Where can you purchase 5000 cool white blubs? Is 5000 the watts? Home Depot only had up to 1600 w blubs. I am setting up my light tent and won't to make sure I get the right lighting.  Thanks


----------



## jeff (Jul 29, 2012)

You're probably referring to the "color temperature"

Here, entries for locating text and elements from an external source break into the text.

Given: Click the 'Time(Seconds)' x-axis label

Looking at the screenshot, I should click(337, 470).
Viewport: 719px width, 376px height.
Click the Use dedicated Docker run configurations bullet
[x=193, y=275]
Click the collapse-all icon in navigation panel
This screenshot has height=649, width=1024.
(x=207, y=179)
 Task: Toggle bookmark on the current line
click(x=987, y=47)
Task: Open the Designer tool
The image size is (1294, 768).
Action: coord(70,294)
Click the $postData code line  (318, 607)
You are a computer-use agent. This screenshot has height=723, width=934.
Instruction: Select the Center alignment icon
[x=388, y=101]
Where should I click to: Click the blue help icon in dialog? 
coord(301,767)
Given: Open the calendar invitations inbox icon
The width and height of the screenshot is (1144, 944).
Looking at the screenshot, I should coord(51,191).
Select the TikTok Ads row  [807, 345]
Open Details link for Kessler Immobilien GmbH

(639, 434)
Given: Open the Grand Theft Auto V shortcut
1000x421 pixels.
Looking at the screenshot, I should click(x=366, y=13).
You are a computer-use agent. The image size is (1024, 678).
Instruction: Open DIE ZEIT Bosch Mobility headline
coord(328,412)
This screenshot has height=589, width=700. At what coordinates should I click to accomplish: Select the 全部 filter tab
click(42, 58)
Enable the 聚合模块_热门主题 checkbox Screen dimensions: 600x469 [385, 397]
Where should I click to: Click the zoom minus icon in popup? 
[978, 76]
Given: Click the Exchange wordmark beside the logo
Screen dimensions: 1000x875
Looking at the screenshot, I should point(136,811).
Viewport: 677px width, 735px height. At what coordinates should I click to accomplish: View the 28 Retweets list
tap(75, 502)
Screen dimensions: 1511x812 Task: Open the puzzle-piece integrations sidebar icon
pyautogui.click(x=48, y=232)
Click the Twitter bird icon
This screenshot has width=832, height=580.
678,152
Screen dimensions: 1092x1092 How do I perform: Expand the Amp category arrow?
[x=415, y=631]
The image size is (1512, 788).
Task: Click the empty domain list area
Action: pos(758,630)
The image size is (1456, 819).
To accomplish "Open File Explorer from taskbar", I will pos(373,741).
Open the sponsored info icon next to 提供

Here are the ones I use in my light box
Amazon.com: ALZO Digital Full Spectrum Light Bulb - ALZO 45W Photo CFL 5500K 91 CRI, Daylight balanced, pure white light, 2800 Lumens, Case of 4: Home Improvement


----------



## Wright (Jul 29, 2012)

Thanks so much Jeff.


----------



## Carl Fisher (Jul 29, 2012)

Depot or Lows do have them.  CFL bulbs should show a temperature rating by either number or scale on the box.  5k cool white bulbs are fairly common.


----------



## Wright (Jul 30, 2012)

Thanks so much Carl, I will try Depot today!  Thanks again


----------



## beck3906 (Jul 30, 2012)

Allow the bulbs to warm up before using them to make photos.  Some don't get their true colors immediately on start-up


----------



## Sylvanite (Jul 30, 2012)

The light bulbs sold at the big box stores may not be a consistent color temperature.  Generally speaking, they aren't usually very bright either.  I use 30W and 70W 5500K bulbs (equivalent in light output to 150W and 350W incandescent bulbs) sold for photography.  You can find them reasonably priced at flashpoint spiral bulb.

I hope that helps,
Eric


----------



## Wright (Jul 31, 2012)

Thanks Eric and Rick and all who replied.


----------